═══ Extrait de page

Bref, de quoi donner un petit coup de main politique à tous ceux qui surfent précisément sur la peur de l’Islam, cette religion dont l’on fait ce que l’on veut…
Parfois, ce sont des bourgmestres eux-mêmes qui contribuent, peut-être à l’insu de leur plein gré, à la montée d’un climat détestable.  Ainsi, a-t-on vu, il y a peu, le bourgmestre cdh de Berchem St Agathe, Joël Riguelle - connu pour n’être pas précisément, disons, le plus ouvert à l’Islam- prendre bizarrement l’initiative, qui se voulait aimable, de faire barrer par la police une petite rue de sa commune. Histoire de permettre aux musulmans, victimes de la petitesse d’une mosquée en début de Ramadan, d’y prier en pleine rue. Conséquence: la vidéo de la pratique donna lieu à un buzz souvent xénophobe. Alors que la plus élémentaire logique eût été, face à cette situation, que le bourgmestre prête un local communal suffisamment grand pour permettre  la pratique religieuse.

══════
═══ Informations fournies

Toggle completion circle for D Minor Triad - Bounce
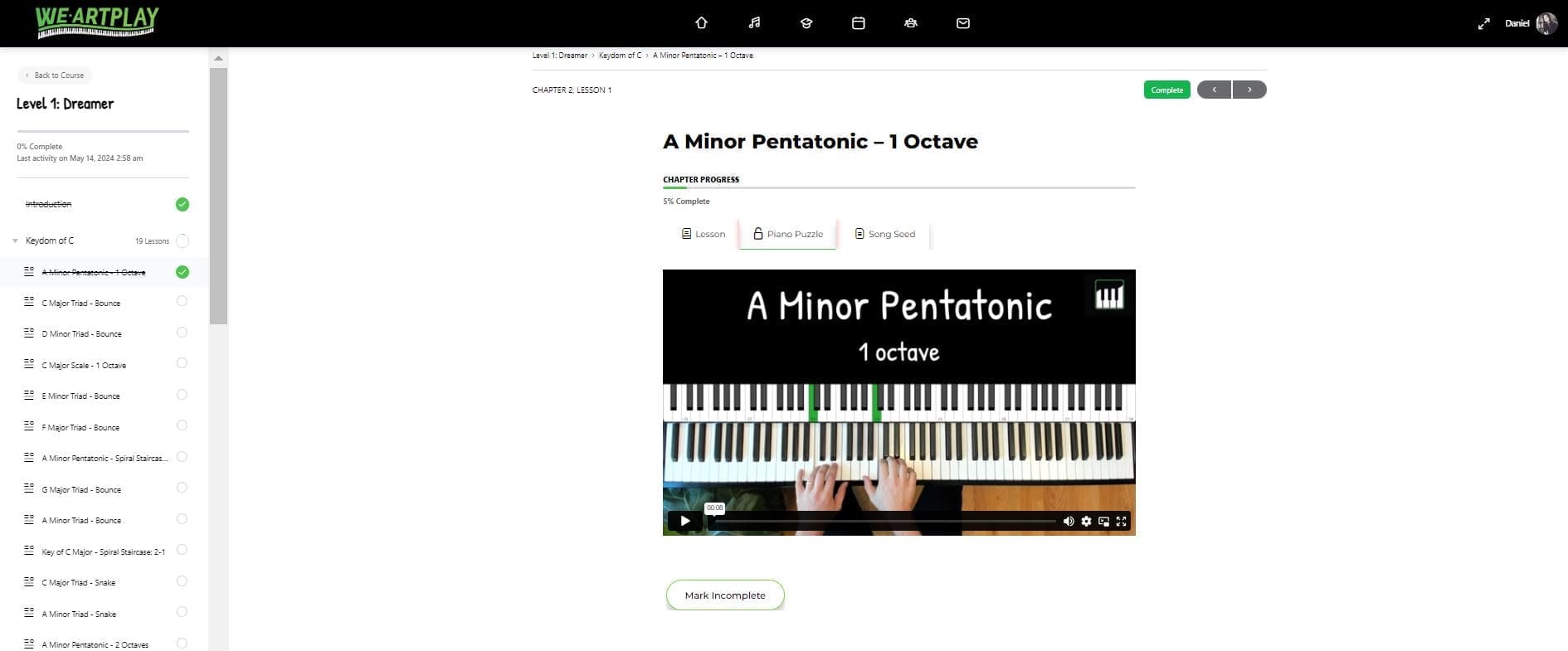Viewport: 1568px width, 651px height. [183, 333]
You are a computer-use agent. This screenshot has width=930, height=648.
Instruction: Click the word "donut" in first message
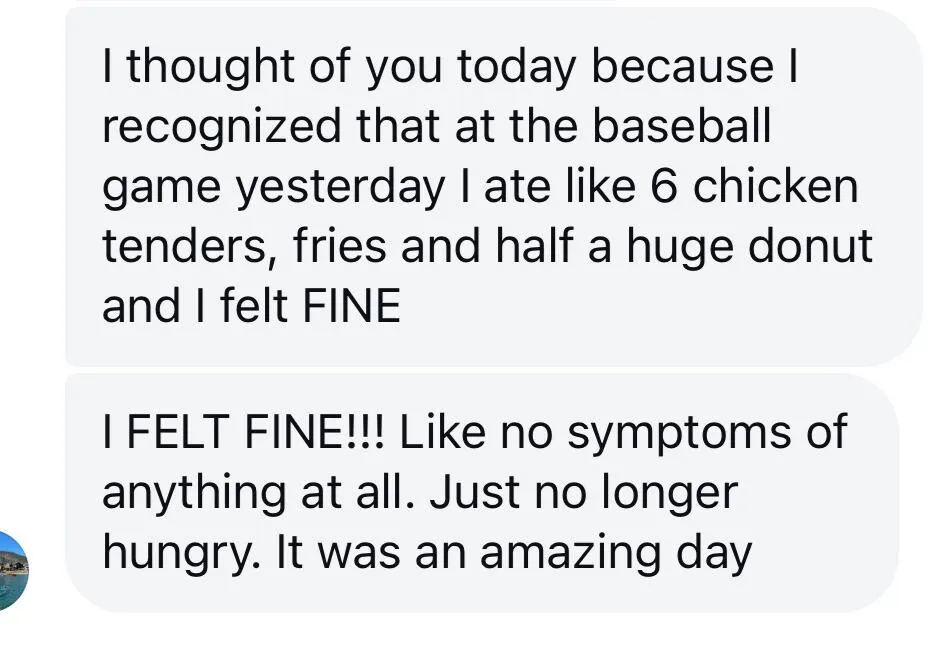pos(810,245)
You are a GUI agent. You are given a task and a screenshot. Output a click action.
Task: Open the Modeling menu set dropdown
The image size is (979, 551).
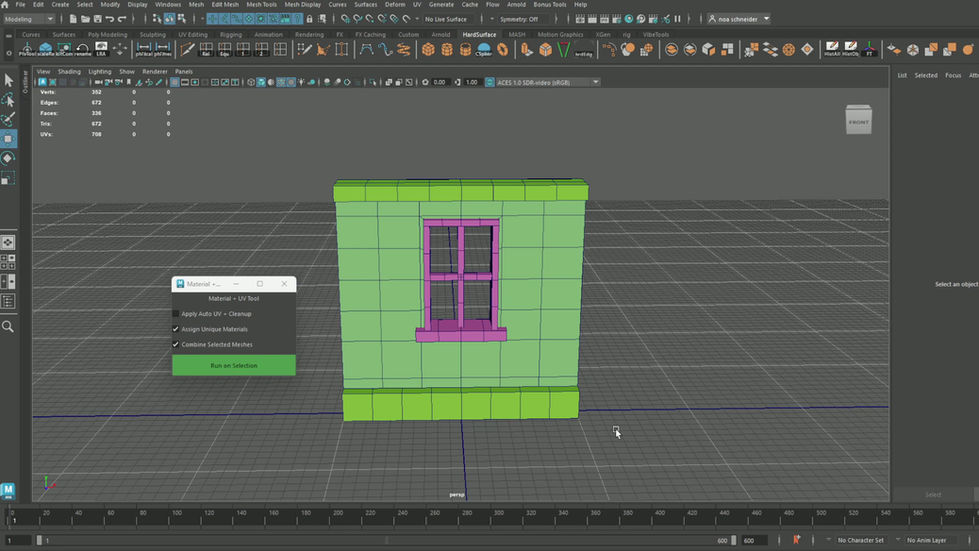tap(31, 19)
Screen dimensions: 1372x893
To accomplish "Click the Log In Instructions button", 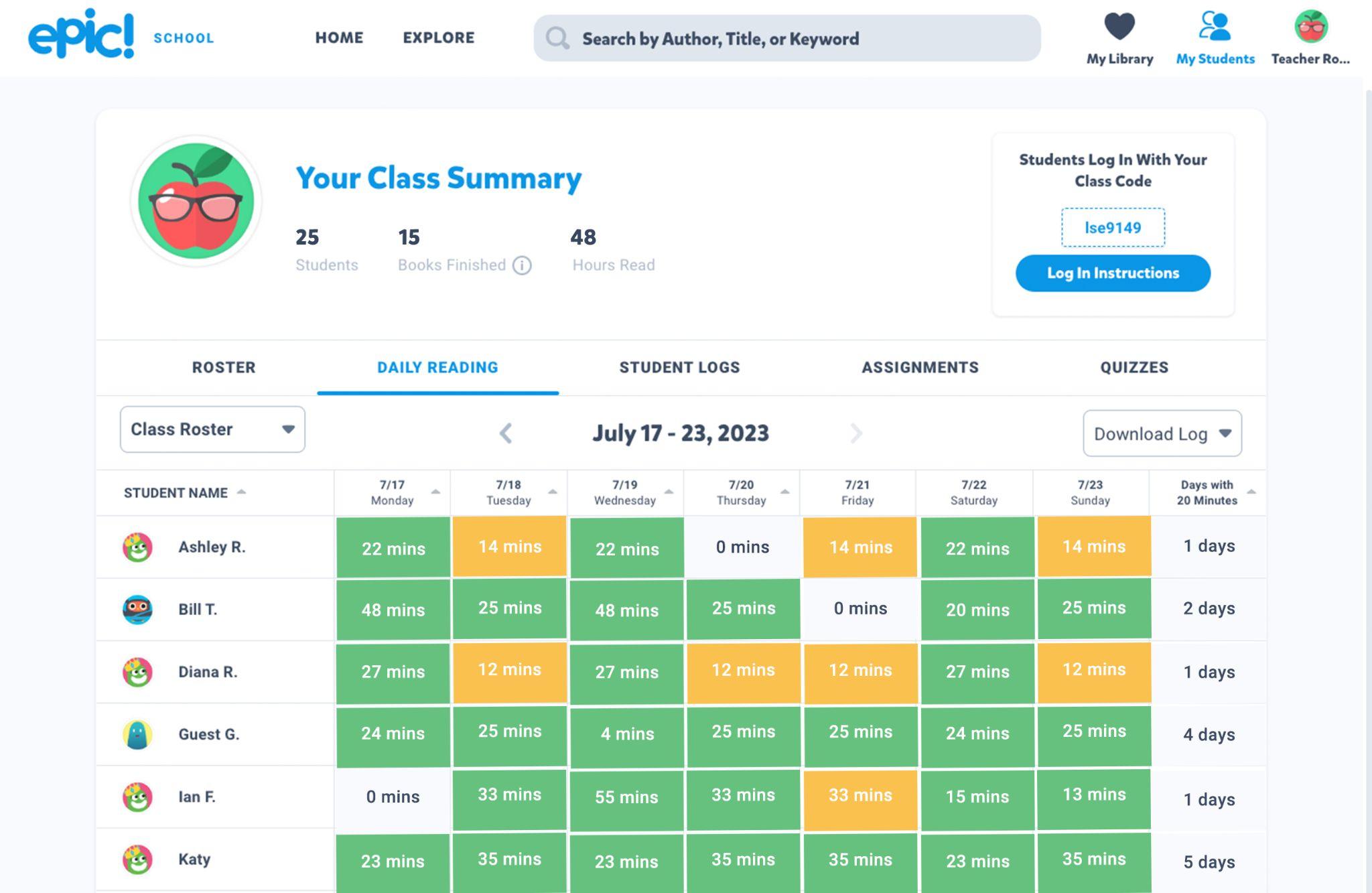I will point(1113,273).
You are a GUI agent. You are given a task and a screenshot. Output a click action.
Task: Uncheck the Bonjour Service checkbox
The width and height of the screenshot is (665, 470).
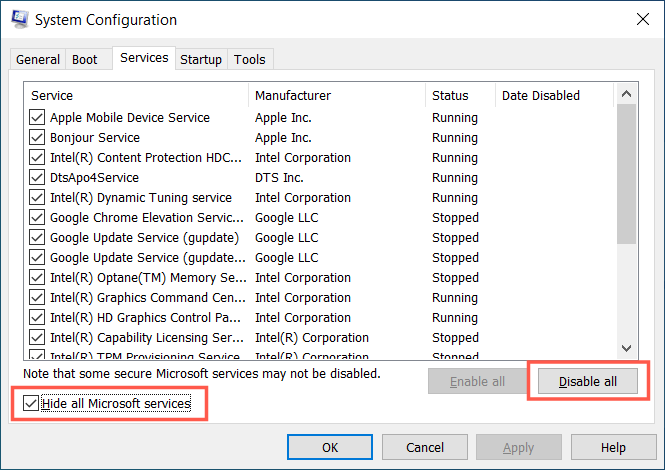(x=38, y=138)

══════

**Consignes écrites**
A: Traduisez en anglais cette phrase de l'extrait de page : « Conséquence: la vidéo de la pratique donna lieu à un buzz souvent xénophobe. »
B: Extrayez de la liste chaque ligne qui contient le mot « screenshot ».

**Réponses par consigne**
A: Consequence: the video of the practice sparked an often xenophobic buzz.

B:
You are a computer-use agent. This screenshot has width=930, height=648.
You are a GUI agent. You are given a task and a screenshot. Output a click action.
You are a GUI agent. You are given a task and a screenshot. Output a click action.
The width and height of the screenshot is (665, 470).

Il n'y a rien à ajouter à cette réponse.